Work to complete. Rewrite the material below with every "dropdown" changed to "drop-down". Leave everything else as it is.
─── Records supplied ───
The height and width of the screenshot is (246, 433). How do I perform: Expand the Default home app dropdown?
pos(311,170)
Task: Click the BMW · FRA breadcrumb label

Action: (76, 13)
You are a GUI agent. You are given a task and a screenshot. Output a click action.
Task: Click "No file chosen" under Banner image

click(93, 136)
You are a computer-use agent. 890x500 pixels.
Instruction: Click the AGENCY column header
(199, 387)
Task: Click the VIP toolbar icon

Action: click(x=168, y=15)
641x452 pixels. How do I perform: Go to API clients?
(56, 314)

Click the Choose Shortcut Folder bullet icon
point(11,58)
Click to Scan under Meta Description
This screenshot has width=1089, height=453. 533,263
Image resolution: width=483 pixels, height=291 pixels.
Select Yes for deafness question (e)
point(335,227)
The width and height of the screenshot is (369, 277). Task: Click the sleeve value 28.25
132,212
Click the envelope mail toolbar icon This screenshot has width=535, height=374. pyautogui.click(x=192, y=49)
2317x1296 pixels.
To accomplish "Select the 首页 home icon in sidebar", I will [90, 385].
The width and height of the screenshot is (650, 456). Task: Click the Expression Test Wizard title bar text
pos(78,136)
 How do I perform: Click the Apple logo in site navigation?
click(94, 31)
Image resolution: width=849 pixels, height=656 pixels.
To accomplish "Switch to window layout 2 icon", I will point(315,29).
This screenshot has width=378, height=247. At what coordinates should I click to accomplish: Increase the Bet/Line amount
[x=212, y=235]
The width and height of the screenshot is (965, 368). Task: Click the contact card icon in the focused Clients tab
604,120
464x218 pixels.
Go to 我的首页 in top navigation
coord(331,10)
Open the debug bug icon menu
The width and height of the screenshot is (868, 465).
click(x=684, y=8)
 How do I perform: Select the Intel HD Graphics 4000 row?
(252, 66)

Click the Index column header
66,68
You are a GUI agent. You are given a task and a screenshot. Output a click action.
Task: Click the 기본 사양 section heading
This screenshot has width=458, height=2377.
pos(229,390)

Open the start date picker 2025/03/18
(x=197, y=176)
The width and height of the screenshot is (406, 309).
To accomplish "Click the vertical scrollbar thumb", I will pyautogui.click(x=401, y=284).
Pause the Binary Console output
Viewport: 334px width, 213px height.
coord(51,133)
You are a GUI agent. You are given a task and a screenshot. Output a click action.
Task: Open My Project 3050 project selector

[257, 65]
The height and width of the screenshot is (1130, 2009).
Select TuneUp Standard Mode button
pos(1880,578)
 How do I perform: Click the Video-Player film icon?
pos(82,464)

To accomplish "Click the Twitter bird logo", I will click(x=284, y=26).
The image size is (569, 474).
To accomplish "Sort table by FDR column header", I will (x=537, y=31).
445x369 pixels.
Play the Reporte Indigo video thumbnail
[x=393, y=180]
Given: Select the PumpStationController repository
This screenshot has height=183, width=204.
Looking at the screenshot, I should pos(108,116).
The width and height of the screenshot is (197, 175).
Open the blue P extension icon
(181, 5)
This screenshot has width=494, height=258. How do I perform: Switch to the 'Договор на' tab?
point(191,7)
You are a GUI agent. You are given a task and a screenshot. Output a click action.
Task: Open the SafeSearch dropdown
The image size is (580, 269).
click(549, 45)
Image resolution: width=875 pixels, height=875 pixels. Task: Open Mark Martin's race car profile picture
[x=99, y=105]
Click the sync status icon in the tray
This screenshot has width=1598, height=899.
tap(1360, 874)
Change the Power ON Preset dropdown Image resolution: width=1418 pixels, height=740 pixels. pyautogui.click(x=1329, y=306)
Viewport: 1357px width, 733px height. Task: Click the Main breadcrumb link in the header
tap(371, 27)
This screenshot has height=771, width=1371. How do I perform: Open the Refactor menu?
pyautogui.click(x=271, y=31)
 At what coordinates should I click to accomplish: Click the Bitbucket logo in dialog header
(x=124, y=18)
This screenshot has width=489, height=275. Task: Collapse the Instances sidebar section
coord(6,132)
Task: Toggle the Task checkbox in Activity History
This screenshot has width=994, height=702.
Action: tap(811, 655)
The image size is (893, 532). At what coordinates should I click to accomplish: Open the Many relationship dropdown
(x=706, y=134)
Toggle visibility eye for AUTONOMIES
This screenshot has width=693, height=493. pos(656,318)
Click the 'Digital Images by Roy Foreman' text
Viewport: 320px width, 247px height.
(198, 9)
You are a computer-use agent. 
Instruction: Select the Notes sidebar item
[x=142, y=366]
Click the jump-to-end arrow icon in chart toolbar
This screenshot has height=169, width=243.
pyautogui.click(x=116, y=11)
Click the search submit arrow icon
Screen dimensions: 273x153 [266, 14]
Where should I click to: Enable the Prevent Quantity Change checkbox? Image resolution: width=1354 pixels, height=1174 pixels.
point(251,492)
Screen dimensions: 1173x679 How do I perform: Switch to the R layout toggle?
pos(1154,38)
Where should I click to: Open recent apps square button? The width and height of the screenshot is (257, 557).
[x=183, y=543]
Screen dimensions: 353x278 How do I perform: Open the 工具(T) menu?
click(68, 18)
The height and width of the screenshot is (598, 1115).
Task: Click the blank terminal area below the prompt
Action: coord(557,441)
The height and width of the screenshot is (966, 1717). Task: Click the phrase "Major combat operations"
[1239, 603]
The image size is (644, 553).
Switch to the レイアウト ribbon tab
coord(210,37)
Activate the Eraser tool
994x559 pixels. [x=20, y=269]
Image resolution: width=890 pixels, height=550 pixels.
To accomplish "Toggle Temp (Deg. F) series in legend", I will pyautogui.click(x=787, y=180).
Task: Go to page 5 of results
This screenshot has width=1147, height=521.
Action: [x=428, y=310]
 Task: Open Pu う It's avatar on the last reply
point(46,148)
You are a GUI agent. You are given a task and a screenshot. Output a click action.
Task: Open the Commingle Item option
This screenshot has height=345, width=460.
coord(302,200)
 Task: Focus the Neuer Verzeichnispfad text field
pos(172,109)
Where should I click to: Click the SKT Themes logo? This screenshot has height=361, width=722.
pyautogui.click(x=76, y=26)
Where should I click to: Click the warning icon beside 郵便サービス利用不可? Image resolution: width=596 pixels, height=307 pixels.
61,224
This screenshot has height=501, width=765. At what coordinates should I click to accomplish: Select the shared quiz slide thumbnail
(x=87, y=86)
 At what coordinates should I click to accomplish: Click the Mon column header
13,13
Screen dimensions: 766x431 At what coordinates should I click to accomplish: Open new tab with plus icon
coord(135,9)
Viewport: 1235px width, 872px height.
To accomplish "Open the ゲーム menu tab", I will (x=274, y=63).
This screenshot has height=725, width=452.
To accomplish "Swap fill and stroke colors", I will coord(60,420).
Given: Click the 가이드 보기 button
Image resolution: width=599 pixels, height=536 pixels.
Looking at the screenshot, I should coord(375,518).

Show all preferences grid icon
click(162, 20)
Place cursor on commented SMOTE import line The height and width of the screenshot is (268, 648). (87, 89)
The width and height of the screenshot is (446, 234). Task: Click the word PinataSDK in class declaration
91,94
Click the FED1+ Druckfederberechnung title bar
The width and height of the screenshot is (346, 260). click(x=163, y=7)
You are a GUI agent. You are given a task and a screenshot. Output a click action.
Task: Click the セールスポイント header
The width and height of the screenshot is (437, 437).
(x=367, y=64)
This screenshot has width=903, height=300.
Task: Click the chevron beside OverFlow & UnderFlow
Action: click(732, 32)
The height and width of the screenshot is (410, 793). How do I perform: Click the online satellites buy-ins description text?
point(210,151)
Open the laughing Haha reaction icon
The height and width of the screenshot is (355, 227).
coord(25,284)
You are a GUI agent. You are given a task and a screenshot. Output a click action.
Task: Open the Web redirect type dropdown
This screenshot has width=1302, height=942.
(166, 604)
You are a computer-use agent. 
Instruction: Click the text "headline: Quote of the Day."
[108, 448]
───
Problem solution.
The height and width of the screenshot is (246, 433). How do I perform: Expand the Default home app drop-down?
pos(311,170)
Task: Click the BMW · FRA breadcrumb label

Action: (76, 13)
You are a GUI agent. You are given a task and a screenshot. Output a click action.
Task: Click "No file chosen" under Banner image

click(93, 136)
You are a computer-use agent. 890x500 pixels.
Instruction: Click the AGENCY column header
(199, 387)
Task: Click the VIP toolbar icon

Action: click(x=168, y=15)
641x452 pixels. How do I perform: Go to API clients?
(56, 314)

Click the Choose Shortcut Folder bullet icon
point(11,58)
Click to Scan under Meta Description
This screenshot has width=1089, height=453. 533,263
Image resolution: width=483 pixels, height=291 pixels.
Select Yes for deafness question (e)
point(335,227)
The width and height of the screenshot is (369, 277). Task: Click the sleeve value 28.25
132,212
Click the envelope mail toolbar icon This screenshot has width=535, height=374. pyautogui.click(x=192, y=49)
2317x1296 pixels.
To accomplish "Select the 首页 home icon in sidebar", I will [90, 385].
The width and height of the screenshot is (650, 456). Task: Click the Expression Test Wizard title bar text
pos(78,136)
 How do I perform: Click the Apple logo in site navigation?
click(94, 31)
Image resolution: width=849 pixels, height=656 pixels.
To accomplish "Switch to window layout 2 icon", I will point(315,29).
This screenshot has width=378, height=247. At what coordinates should I click to accomplish: Increase the Bet/Line amount
[x=212, y=235]
The width and height of the screenshot is (965, 368). Task: Click the contact card icon in the focused Clients tab
604,120
464x218 pixels.
Go to 我的首页 in top navigation
coord(331,10)
Open the debug bug icon menu
The width and height of the screenshot is (868, 465).
click(x=684, y=8)
 How do I perform: Select the Intel HD Graphics 4000 row?
(252, 66)

Click the Index column header
66,68
You are a GUI agent. You are given a task and a screenshot. Output a click action.
Task: Click the 기본 사양 section heading
This screenshot has width=458, height=2377.
pos(229,390)

Open the start date picker 2025/03/18
(x=197, y=176)
The width and height of the screenshot is (406, 309).
To accomplish "Click the vertical scrollbar thumb", I will pyautogui.click(x=401, y=284).
Pause the Binary Console output
Viewport: 334px width, 213px height.
coord(51,133)
You are a GUI agent. You are given a task and a screenshot. Output a click action.
Task: Open My Project 3050 project selector

[257, 65]
The height and width of the screenshot is (1130, 2009).
Select TuneUp Standard Mode button
pos(1880,578)
 How do I perform: Click the Video-Player film icon?
pos(82,464)

To accomplish "Click the Twitter bird logo", I will click(x=284, y=26).
The image size is (569, 474).
To accomplish "Sort table by FDR column header", I will (x=537, y=31).
445x369 pixels.
Play the Reporte Indigo video thumbnail
[x=393, y=180]
Given: Select the PumpStationController repository
This screenshot has height=183, width=204.
Looking at the screenshot, I should pos(108,116).
The width and height of the screenshot is (197, 175).
Open the blue P extension icon
(181, 5)
This screenshot has width=494, height=258. How do I perform: Switch to the 'Договор на' tab?
point(191,7)
You are a GUI agent. You are given a task and a screenshot. Output a click action.
Task: Open the SafeSearch drop-down
The image size is (580, 269).
click(549, 45)
Image resolution: width=875 pixels, height=875 pixels. Task: Open Mark Martin's race car profile picture
[x=99, y=105]
Click the sync status icon in the tray
This screenshot has width=1598, height=899.
tap(1360, 874)
Change the Power ON Preset drop-down Image resolution: width=1418 pixels, height=740 pixels. pyautogui.click(x=1329, y=306)
Viewport: 1357px width, 733px height. Task: Click the Main breadcrumb link in the header
tap(371, 27)
This screenshot has height=771, width=1371. How do I perform: Open the Refactor menu?
pyautogui.click(x=271, y=31)
 At what coordinates should I click to accomplish: Click the Bitbucket logo in dialog header
(x=124, y=18)
This screenshot has width=489, height=275. Task: Collapse the Instances sidebar section
coord(6,132)
Task: Toggle the Task checkbox in Activity History
This screenshot has width=994, height=702.
Action: tap(811, 655)
The image size is (893, 532). At what coordinates should I click to accomplish: Open the Many relationship drop-down
(x=706, y=134)
Toggle visibility eye for AUTONOMIES
This screenshot has width=693, height=493. pos(656,318)
Click the 'Digital Images by Roy Foreman' text
Viewport: 320px width, 247px height.
(198, 9)
You are a computer-use agent. 
Instruction: Select the Notes sidebar item
[x=142, y=366]
Click the jump-to-end arrow icon in chart toolbar
This screenshot has height=169, width=243.
pyautogui.click(x=116, y=11)
Click the search submit arrow icon
Screen dimensions: 273x153 [266, 14]
Where should I click to: Enable the Prevent Quantity Change checkbox? Image resolution: width=1354 pixels, height=1174 pixels.
point(251,492)
Screen dimensions: 1173x679 How do I perform: Switch to the R layout toggle?
pos(1154,38)
Where should I click to: Open recent apps square button? The width and height of the screenshot is (257, 557).
[x=183, y=543]
Screen dimensions: 353x278 How do I perform: Open the 工具(T) menu?
click(68, 18)
The height and width of the screenshot is (598, 1115).
Task: Click the blank terminal area below the prompt
Action: coord(557,441)
The height and width of the screenshot is (966, 1717). Task: Click the phrase "Major combat operations"
[1239, 603]
The image size is (644, 553).
Switch to the レイアウト ribbon tab
coord(210,37)
Activate the Eraser tool
994x559 pixels. [x=20, y=269]
Image resolution: width=890 pixels, height=550 pixels.
To accomplish "Toggle Temp (Deg. F) series in legend", I will pyautogui.click(x=787, y=180).
Task: Go to page 5 of results
This screenshot has width=1147, height=521.
Action: [x=428, y=310]
 Task: Open Pu う It's avatar on the last reply
point(46,148)
You are a GUI agent. You are given a task and a screenshot. Output a click action.
Task: Open the Commingle Item option
This screenshot has height=345, width=460.
coord(302,200)
 Task: Focus the Neuer Verzeichnispfad text field
pos(172,109)
Where should I click to: Click the SKT Themes logo? This screenshot has height=361, width=722.
pyautogui.click(x=76, y=26)
Where should I click to: Click the warning icon beside 郵便サービス利用不可? Image resolution: width=596 pixels, height=307 pixels.
61,224
This screenshot has height=501, width=765. At what coordinates should I click to accomplish: Select the shared quiz slide thumbnail
(x=87, y=86)
 At what coordinates should I click to accomplish: Click the Mon column header
13,13
Screen dimensions: 766x431 At what coordinates should I click to accomplish: Open new tab with plus icon
coord(135,9)
Viewport: 1235px width, 872px height.
To accomplish "Open the ゲーム menu tab", I will (x=274, y=63).
This screenshot has height=725, width=452.
To accomplish "Swap fill and stroke colors", I will coord(60,420).
Given: Click the 가이드 보기 button
Image resolution: width=599 pixels, height=536 pixels.
Looking at the screenshot, I should coord(375,518).

Show all preferences grid icon
click(162, 20)
Place cursor on commented SMOTE import line The height and width of the screenshot is (268, 648). (87, 89)
The width and height of the screenshot is (446, 234). Task: Click the word PinataSDK in class declaration
91,94
Click the FED1+ Druckfederberechnung title bar
The width and height of the screenshot is (346, 260). click(x=163, y=7)
You are a GUI agent. You are given a task and a screenshot. Output a click action.
Task: Click the セールスポイント header
The width and height of the screenshot is (437, 437).
(x=367, y=64)
This screenshot has width=903, height=300.
Task: Click the chevron beside OverFlow & UnderFlow
Action: click(732, 32)
The height and width of the screenshot is (410, 793). How do I perform: Click the online satellites buy-ins description text?
point(210,151)
Open the laughing Haha reaction icon
The height and width of the screenshot is (355, 227).
coord(25,284)
You are a GUI agent. You are given a task and a screenshot. Output a click action.
Task: Open the Web redirect type drop-down
This screenshot has width=1302, height=942.
(166, 604)
You are a computer-use agent. 
Instruction: Click the text "headline: Quote of the Day."
[108, 448]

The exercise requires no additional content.